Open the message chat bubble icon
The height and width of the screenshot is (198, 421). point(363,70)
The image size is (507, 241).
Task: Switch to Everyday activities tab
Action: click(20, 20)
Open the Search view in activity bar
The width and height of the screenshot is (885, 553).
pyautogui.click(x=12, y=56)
---
Reproduce every row above verbatim, keeping each line in its original order and wording.

▸ **ANSWER**:
Open the message chat bubble icon
The height and width of the screenshot is (198, 421). point(363,70)
The image size is (507, 241).
Task: Switch to Everyday activities tab
Action: click(20, 20)
Open the Search view in activity bar
The width and height of the screenshot is (885, 553).
pyautogui.click(x=12, y=56)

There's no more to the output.